WORK ITEM => The answer must be an exact transcription of all the records below.

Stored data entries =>

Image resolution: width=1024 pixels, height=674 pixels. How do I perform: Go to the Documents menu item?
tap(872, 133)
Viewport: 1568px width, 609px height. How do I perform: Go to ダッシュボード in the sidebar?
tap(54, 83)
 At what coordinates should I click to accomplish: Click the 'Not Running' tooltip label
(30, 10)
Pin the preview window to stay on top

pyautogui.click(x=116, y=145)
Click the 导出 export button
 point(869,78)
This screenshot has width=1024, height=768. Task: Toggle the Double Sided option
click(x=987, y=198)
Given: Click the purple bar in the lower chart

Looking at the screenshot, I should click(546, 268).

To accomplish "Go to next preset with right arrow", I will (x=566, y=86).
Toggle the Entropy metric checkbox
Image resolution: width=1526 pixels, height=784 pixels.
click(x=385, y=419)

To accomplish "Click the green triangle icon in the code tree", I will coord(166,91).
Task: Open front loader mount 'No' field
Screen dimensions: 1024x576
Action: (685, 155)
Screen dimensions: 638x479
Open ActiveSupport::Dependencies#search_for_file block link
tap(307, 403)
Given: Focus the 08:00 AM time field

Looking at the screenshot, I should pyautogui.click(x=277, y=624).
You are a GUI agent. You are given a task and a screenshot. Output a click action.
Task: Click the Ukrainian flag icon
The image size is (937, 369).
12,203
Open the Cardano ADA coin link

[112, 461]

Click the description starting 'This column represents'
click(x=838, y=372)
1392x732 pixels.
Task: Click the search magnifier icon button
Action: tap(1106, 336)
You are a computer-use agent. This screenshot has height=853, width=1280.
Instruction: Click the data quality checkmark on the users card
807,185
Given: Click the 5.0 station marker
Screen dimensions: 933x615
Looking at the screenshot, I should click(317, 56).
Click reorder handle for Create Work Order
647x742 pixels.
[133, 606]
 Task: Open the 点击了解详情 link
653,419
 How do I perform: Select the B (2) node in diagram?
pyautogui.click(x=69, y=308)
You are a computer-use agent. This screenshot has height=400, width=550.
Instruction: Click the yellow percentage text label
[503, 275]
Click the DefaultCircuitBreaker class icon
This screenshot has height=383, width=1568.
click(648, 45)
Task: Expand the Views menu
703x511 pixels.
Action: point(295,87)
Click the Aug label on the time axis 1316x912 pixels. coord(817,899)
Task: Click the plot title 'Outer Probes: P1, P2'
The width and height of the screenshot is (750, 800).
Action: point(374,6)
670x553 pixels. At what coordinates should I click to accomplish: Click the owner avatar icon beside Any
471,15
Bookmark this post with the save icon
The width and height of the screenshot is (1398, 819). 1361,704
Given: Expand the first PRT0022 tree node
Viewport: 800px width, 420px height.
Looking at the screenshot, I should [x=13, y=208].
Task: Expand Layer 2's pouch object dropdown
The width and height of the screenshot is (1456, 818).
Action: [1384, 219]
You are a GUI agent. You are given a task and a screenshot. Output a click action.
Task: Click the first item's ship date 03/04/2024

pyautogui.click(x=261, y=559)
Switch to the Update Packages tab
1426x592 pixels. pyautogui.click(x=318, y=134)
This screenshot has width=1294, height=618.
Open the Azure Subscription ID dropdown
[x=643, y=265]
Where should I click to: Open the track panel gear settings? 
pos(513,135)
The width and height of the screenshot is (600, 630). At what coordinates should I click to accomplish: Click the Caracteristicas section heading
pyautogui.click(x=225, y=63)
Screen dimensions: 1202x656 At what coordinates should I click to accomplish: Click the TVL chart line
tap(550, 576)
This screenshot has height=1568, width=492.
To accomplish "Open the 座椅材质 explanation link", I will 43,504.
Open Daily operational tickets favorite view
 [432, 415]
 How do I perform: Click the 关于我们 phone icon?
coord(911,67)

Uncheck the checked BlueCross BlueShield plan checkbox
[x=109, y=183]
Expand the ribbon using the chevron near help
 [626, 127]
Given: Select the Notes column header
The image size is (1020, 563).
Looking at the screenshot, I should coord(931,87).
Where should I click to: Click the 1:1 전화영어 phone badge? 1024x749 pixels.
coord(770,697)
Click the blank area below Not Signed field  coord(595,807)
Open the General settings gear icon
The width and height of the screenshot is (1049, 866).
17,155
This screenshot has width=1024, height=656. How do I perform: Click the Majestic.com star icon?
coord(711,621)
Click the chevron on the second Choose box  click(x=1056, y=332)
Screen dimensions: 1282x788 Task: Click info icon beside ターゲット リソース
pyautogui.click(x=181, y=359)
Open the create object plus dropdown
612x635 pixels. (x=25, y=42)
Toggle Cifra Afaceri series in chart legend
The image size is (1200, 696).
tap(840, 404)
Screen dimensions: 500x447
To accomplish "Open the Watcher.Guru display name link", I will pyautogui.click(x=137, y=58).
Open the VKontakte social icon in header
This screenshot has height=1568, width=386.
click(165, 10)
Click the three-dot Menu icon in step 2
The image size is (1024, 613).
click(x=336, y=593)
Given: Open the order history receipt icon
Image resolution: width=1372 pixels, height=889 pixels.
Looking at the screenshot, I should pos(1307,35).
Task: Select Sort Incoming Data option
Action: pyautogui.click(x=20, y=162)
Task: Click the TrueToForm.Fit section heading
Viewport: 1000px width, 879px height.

EXERCISE ANSWER =>
Image resolution: width=1024 pixels, height=674 pixels. How do I perform: Go to the Documents menu item?
tap(872, 133)
Viewport: 1568px width, 609px height. How do I perform: Go to ダッシュボード in the sidebar?
tap(54, 83)
 At what coordinates should I click to accomplish: Click the 'Not Running' tooltip label
(30, 10)
Pin the preview window to stay on top

pyautogui.click(x=116, y=145)
Click the 导出 export button
 point(869,78)
This screenshot has width=1024, height=768. Task: Toggle the Double Sided option
click(x=987, y=198)
Given: Click the purple bar in the lower chart

Looking at the screenshot, I should click(546, 268).

To accomplish "Go to next preset with right arrow", I will (x=566, y=86).
Toggle the Entropy metric checkbox
Image resolution: width=1526 pixels, height=784 pixels.
click(x=385, y=419)

To accomplish "Click the green triangle icon in the code tree", I will coord(166,91).
Task: Open front loader mount 'No' field
Screen dimensions: 1024x576
Action: (685, 155)
Screen dimensions: 638x479
Open ActiveSupport::Dependencies#search_for_file block link
tap(307, 403)
Given: Focus the 08:00 AM time field

Looking at the screenshot, I should pyautogui.click(x=277, y=624).
You are a GUI agent. You are given a task and a screenshot. Output a click action.
Task: Click the Ukrainian flag icon
The image size is (937, 369).
12,203
Open the Cardano ADA coin link

[112, 461]

Click the description starting 'This column represents'
click(x=838, y=372)
1392x732 pixels.
Task: Click the search magnifier icon button
Action: tap(1106, 336)
You are a computer-use agent. This screenshot has height=853, width=1280.
Instruction: Click the data quality checkmark on the users card
807,185
Given: Click the 5.0 station marker
Screen dimensions: 933x615
Looking at the screenshot, I should click(317, 56).
Click reorder handle for Create Work Order
647x742 pixels.
[133, 606]
 Task: Open the 点击了解详情 link
653,419
 How do I perform: Select the B (2) node in diagram?
pyautogui.click(x=69, y=308)
You are a computer-use agent. This screenshot has height=400, width=550.
Instruction: Click the yellow percentage text label
[503, 275]
Click the DefaultCircuitBreaker class icon
This screenshot has height=383, width=1568.
click(648, 45)
Task: Expand the Views menu
703x511 pixels.
Action: point(295,87)
Click the Aug label on the time axis 1316x912 pixels. coord(817,899)
Task: Click the plot title 'Outer Probes: P1, P2'
The width and height of the screenshot is (750, 800).
Action: point(374,6)
670x553 pixels. At what coordinates should I click to accomplish: Click the owner avatar icon beside Any
471,15
Bookmark this post with the save icon
The width and height of the screenshot is (1398, 819). 1361,704
Given: Expand the first PRT0022 tree node
Viewport: 800px width, 420px height.
Looking at the screenshot, I should [x=13, y=208].
Task: Expand Layer 2's pouch object dropdown
The width and height of the screenshot is (1456, 818).
Action: [1384, 219]
You are a GUI agent. You are given a task and a screenshot. Output a click action.
Task: Click the first item's ship date 03/04/2024

pyautogui.click(x=261, y=559)
Switch to the Update Packages tab
1426x592 pixels. pyautogui.click(x=318, y=134)
This screenshot has width=1294, height=618.
Open the Azure Subscription ID dropdown
[x=643, y=265]
Where should I click to: Open the track panel gear settings? 
pos(513,135)
The width and height of the screenshot is (600, 630). At what coordinates should I click to accomplish: Click the Caracteristicas section heading
pyautogui.click(x=225, y=63)
Screen dimensions: 1202x656 At what coordinates should I click to accomplish: Click the TVL chart line
tap(550, 576)
This screenshot has height=1568, width=492.
To accomplish "Open the 座椅材质 explanation link", I will 43,504.
Open Daily operational tickets favorite view
 [432, 415]
 How do I perform: Click the 关于我们 phone icon?
coord(911,67)

Uncheck the checked BlueCross BlueShield plan checkbox
[x=109, y=183]
Expand the ribbon using the chevron near help
 [626, 127]
Given: Select the Notes column header
The image size is (1020, 563).
Looking at the screenshot, I should coord(931,87).
Where should I click to: Click the 1:1 전화영어 phone badge? 1024x749 pixels.
coord(770,697)
Click the blank area below Not Signed field  coord(595,807)
Open the General settings gear icon
The width and height of the screenshot is (1049, 866).
17,155
This screenshot has width=1024, height=656. How do I perform: Click the Majestic.com star icon?
coord(711,621)
Click the chevron on the second Choose box  click(x=1056, y=332)
Screen dimensions: 1282x788 Task: Click info icon beside ターゲット リソース
pyautogui.click(x=181, y=359)
Open the create object plus dropdown
612x635 pixels. (x=25, y=42)
Toggle Cifra Afaceri series in chart legend
The image size is (1200, 696).
tap(840, 404)
Screen dimensions: 500x447
To accomplish "Open the Watcher.Guru display name link", I will pyautogui.click(x=137, y=58).
Open the VKontakte social icon in header
This screenshot has height=1568, width=386.
click(165, 10)
Click the three-dot Menu icon in step 2
The image size is (1024, 613).
click(x=336, y=593)
Given: Open the order history receipt icon
Image resolution: width=1372 pixels, height=889 pixels.
Looking at the screenshot, I should pos(1307,35).
Task: Select Sort Incoming Data option
Action: pyautogui.click(x=20, y=162)
Task: Click the TrueToForm.Fit section heading
Viewport: 1000px width, 879px height.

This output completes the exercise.